Such a new medium is a rarity in programming and can take a long time before it finds its proper place. It seems flawed because it deviates from the "normal" way. But this new tool has led to breakthroughs in how my designs evolve, and I wouldn't give it up willingly. That's despite the fact that some of the criticisms of rebase are real: e.g. you can break previous commits without knowing it. The value of the feature far outweighs these costs, at least for the projects I've used it on. You know how Lisp programmers go on about how malleable Lisp programs are, like you're molding in clay rather than pouring concrete? It's analogous to that.
Edit: another analogy is interactivity. Rebase gives you a feedback loop into the evolution of your code the way that REPLs give you a feedback loop into its execution. Qualitatively new feedback loops are extraordinarily valuable.

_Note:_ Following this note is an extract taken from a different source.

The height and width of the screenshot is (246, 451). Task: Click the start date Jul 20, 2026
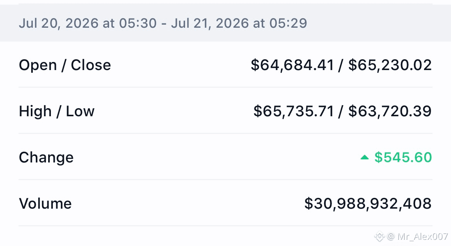[x=59, y=23]
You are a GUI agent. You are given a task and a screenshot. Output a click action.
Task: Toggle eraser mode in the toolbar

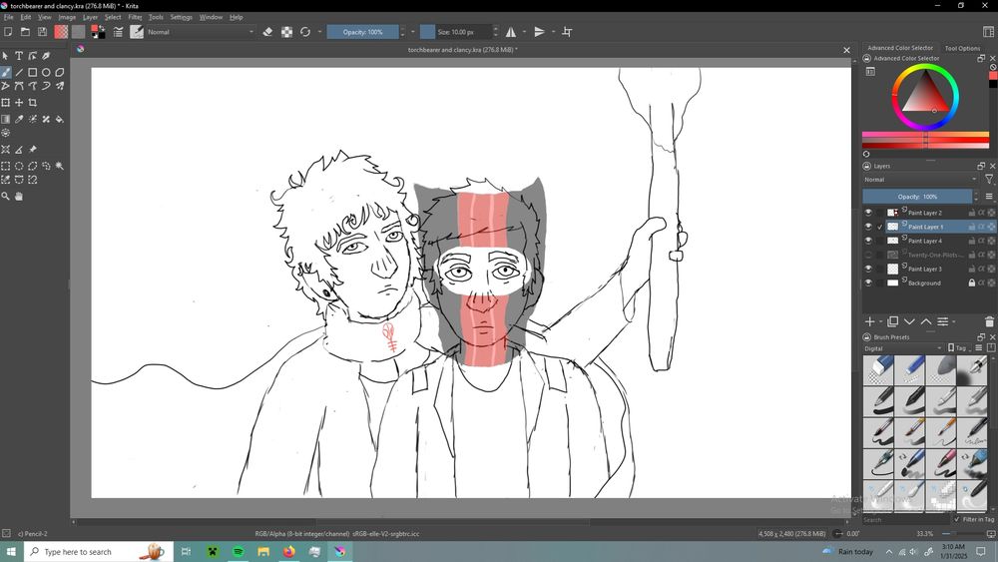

When you start out making a change, you are feeling your way through what needs to be done, and it's not until you've done some experiments that you have an idea of the logical sequence you want to present. At that point you can start to use interactive rebase to split and combine individual changes, and change the order to make up the logical story you want to tell. Then you post this as a sequence of patches for reviewers, even though it really has no relationship to how you wrote the change.
Incorrect how? Incorrect in that it doesn't reflect the exact way that history was constructed locally? Spoiler: it rarely does. Every —amend, every usage of a queue (MQ, Quilt, …), every patchbomb sent to a mailing list means the history recorded won't exactly reflect the way it was created. And that's for the better: history should be crafted for sense, not for useless historical correctness.
When I wrote an essay at school, I was taught to write a draft first, and sometimes a second draft. I typically wasn't expected to hand the drafts in.
When I write code in an editor, I don't save a history of every keystroke, yet I do commit often. In a way, I formalise the undo function of my editor slightly, but it becomes logical-change centric rather than keystroke-centric.
If you treat git as a tool to develop your own work as well as to manage the project revision history, then it makes perfect sense to draw the line somewhere. For work before that line (eg. experimental commits or reworking a patch for upstream submission), use rebase. For things on the other side of the line, use merge. Ruling out one side of this line entirely is just counter-productive.
Another example: git was written for open source projects. It is typically expected in these environments that patch submissions are coherent and complete. Nobody wants to see the mistakes that you correct and then fixed; they want to see patches that make sense and are easy to review. Rebasing is great for this.
An early draft of this post talked about the relationship between rebase and bisect, but I cut it out to focus on one topic. The tl;dr is that heavy merging makes it harder to reason about bisect (and, of course the history in general).
It's a tool, and a fairly sharp double-edged one at that.
Use with care.
When it comes time for me to publish my changes, I very much do not want those unpublishable intermediary states going out into the world. Rebase lets me break apart and combine them into rational, test-passing changes that have cogent, readable commit messages instead of "blah", "blah again", "what the hell i forgot to frob the flubulizer!?", etc.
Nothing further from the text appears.